La lotta per difendersi dai "riali", così come dalle valanghe, ha impegnato per secoli le comunità di montagna che vendevano i boschi per costruire opere di difesa collettiva. Le buzze erano solitamente provocate da piogge intense e battenti in breve periodo di tempo che spaccavano il terreno e sradicavano alberi; così le recenti del 1978 e 1993. L'alluvione del 2000 è stato riconosciuta come un'alluvione di "nuova generazione": piogge di tipo monsonico abbondanti e prolungate per più giorni (oltre 600 mm in tre giorni come un anno in Pianura Padana). L'alluvione del 2020 pare ritorni ai parametri del passato: 600 mm in 24 ore. Una giornata d'acqua ci ha rivelato nuove fragilità sia nel territorio (che va curato con attenti interventi di pulizia degli alvei e cura dei boschi e non con l'unica medicina del cemento armato) sia nelle politiche urbanistiche (dove e come costruire abitazioni ed edifici civili).

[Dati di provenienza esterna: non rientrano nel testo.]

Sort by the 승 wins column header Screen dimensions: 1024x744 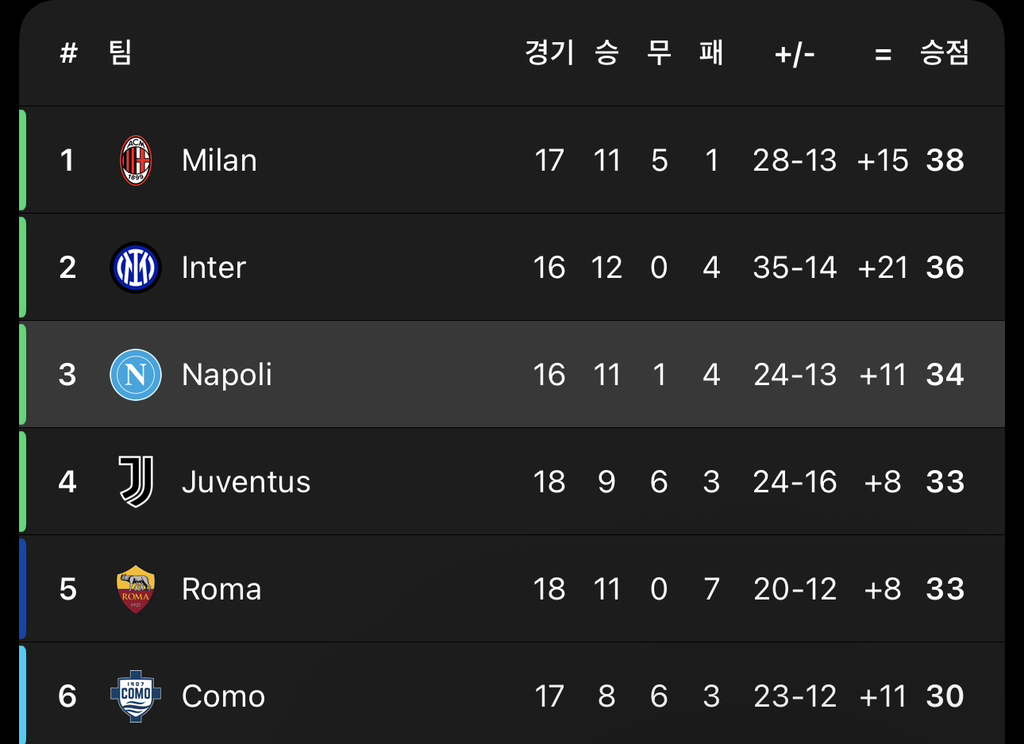click(607, 52)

I climatologi riconoscono come i cambiamenti si manifestino con tre variabili correlate: il riscaldamento globale, lo scioglimento dei ghiacci e la frequenza di eventi meteorologici estremi. Proprio a questi ultimi si fa riferimento per tentare di spiegare l'ultima alluvione che ha investito le Alpi occidentali, come due anni fa la tempesta "Vaia" ha colpito le Dolomiti e le Prealpi venete.
La buzza di primavera è stata invece tutta sociale: la pandemia di coronavirus ci ha travolti e ha imposto comportamenti prima non immaginabili (l'isolamento e il distanziamento) e il prolungarsi dell'emergenza a fine gennaio 2021 ci dice che nuovi stili di vita vadano acquisiti e radicati. La pandemia ha altresì confermato la forza (la salubrità dell'ambiente naturale) e la fragilità delle Alpi.
E' un fragilità non solo ambientale, ma soprattutto economica aggravata dal digital divide. Anche il turismo (apparentemente anello forte dell'economia alpina) ha subito e subirà le misure di contenimento del coronavirus. Per Macugnaga questo è aggravato dall'incertezza per il futuro degli impianti di risalita, come anche per altre stazioni ossolane nonostante coraggiose avventure imprenditoriali. Comunità alpine dal futuro incerto, come pellegrini persi nella nebbia.
Il lamento e la rassegnazione non servono a nulla per la fragilità "Dell'aspra sorte e del depresso loco / che Natura ci diè".
Giacomo Leopardi nella poesia La ginestra (il fiore del deserto) invoca la solidarietà tra gli uomini e l'aiuto reciproco come via maestra e unica possibilità per superare gli ostacoli e gli accidenti del vivere.
Questo testo uscirà come editoriale de Il Rosa a dicembre n. 3/2020.